Kathy’s Care Cards was founded by Kathy Boston in 2003. She couldn’t find a card that sympathized about chemo or acknowledged cancer in a special way. Kathy created her line of cards after a mutual friend, Tish, was diagnosed with breast cancer (Tish is doing wonderfully today). As a friend and a nurse she wanted to provide cards that acknowledged that her friends were battling for their lives. She knew she could write “just the right thing.” She was right.
What if everyone is trying to help and it is turning into confused mess?

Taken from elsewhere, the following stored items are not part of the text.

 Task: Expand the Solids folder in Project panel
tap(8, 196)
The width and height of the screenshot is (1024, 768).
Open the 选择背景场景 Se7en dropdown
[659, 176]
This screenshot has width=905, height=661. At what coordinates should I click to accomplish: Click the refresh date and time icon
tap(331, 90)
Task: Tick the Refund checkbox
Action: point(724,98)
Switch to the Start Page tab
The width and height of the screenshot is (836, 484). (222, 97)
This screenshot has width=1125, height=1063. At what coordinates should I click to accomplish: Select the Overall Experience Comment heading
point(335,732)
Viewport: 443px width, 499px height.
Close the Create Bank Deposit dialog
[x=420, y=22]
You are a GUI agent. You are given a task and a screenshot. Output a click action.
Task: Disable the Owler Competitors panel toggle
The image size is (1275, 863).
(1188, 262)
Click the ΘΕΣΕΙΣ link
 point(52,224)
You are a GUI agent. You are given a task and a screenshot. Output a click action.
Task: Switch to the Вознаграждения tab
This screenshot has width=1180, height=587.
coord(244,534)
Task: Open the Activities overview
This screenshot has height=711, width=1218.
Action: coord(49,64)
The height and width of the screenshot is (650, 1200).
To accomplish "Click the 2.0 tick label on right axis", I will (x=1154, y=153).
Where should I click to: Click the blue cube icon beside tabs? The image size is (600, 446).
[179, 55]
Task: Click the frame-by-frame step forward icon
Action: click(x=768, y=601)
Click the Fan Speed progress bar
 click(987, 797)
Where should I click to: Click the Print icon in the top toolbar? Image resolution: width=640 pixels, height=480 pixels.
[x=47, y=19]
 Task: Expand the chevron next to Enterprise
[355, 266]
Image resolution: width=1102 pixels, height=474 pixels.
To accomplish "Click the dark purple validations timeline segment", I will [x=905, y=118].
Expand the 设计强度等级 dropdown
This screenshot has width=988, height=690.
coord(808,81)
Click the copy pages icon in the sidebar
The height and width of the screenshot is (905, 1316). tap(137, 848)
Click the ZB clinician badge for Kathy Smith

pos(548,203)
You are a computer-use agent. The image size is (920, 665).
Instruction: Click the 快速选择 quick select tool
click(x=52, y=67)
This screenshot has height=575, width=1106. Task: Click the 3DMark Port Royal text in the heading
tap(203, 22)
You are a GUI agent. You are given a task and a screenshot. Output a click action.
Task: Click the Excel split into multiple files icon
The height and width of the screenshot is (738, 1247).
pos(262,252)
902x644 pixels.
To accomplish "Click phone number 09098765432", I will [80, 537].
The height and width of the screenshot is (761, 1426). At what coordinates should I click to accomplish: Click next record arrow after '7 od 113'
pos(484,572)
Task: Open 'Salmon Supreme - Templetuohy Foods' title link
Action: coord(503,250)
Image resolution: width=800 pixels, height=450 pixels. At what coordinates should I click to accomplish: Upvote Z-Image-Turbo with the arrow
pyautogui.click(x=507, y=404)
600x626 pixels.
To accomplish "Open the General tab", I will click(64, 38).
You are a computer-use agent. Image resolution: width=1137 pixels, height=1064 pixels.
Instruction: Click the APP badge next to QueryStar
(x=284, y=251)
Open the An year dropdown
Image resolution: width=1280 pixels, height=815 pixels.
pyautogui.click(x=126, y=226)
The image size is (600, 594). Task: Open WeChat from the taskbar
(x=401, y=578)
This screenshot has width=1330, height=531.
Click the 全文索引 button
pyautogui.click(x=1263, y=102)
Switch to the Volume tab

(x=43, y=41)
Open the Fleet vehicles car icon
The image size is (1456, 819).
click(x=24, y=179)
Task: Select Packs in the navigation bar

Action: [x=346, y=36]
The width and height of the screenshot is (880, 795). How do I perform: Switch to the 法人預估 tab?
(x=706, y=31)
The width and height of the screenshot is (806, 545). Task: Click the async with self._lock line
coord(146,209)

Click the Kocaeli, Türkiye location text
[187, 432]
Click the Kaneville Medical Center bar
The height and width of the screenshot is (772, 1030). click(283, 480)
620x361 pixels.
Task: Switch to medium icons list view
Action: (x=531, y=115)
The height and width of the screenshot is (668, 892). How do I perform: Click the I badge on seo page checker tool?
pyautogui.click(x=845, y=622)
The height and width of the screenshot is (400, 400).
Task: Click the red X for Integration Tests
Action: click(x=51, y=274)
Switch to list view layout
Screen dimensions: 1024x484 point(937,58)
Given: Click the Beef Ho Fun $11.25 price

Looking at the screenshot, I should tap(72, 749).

In times of crisis it helps if the family chooses a small group (1-3) to coordinate helping efforts. That way the family only has to talk to one person about logistics or needs and wants instead of answering each individual offer in real time. Once the coordinators are chosen, it is helpful if they become the primary communicators to the larger support network. They can say something like “Julie is honored that so many people want to help in her time of need. Since she is focused on going to appointments and getting well she has asked us if we could help coordinate all the good energy being sent her way. We have set up a website where people can sign up for food, child care shifts, etc.”
There are several truly useful personalizable websites that can be used by the family or care coordinators for communication so that no one feels left in the dark about updates and everyone is on the same page in terms of tasks that need to be done.
CaringBridge Sona Mehring created the first CaringBridge site after a friend had a premature baby in order to share information with friends and family in a private- but public way, which was brand new in 1997. This turned into a vibrant nonprofit. More than 500,000 people connect through CaringBridge every day to view sites where people can post health updates or use the SupportPlanner that helps family and friends coordinate care and organize tasks, such as bringing a meal, taking care of pets and other needs.
LotsaHelping Hands This is another free website where you can create open or private pages to coordinate services. This service differs from others because you can search for volunteer opportunities in your community via the open sites.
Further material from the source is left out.